REQUIRED TASK -
Count the lines in the entries below that contain the string "format", treating uppercase and lowercase letters as different. Reply with the number alone.

RECORDS FOR THIS TASK -
-- -- --

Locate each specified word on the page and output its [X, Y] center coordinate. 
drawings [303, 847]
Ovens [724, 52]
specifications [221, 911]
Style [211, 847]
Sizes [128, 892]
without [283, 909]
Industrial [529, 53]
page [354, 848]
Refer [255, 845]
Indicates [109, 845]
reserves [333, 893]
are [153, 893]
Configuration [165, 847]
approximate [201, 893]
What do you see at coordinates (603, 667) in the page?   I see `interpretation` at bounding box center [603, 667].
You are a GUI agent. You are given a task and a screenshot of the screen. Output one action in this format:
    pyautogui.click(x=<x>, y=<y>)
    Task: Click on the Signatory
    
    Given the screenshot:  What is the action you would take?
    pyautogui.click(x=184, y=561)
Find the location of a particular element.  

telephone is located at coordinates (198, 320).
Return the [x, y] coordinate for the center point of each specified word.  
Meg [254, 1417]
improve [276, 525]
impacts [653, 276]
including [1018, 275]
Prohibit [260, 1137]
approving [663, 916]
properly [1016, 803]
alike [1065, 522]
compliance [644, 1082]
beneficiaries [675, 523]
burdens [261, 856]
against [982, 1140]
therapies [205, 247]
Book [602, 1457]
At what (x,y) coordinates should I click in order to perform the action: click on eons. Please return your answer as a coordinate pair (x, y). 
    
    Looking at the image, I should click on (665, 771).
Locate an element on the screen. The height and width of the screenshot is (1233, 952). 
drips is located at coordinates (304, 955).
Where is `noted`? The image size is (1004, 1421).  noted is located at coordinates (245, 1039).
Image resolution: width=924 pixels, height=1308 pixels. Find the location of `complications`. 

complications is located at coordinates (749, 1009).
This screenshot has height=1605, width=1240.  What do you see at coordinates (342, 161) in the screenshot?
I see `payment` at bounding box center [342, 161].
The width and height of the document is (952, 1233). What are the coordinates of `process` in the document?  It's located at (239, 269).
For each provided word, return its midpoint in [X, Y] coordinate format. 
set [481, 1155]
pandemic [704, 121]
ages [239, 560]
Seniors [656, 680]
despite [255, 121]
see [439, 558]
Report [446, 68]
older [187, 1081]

-- -- --

FINAL RESULT -
2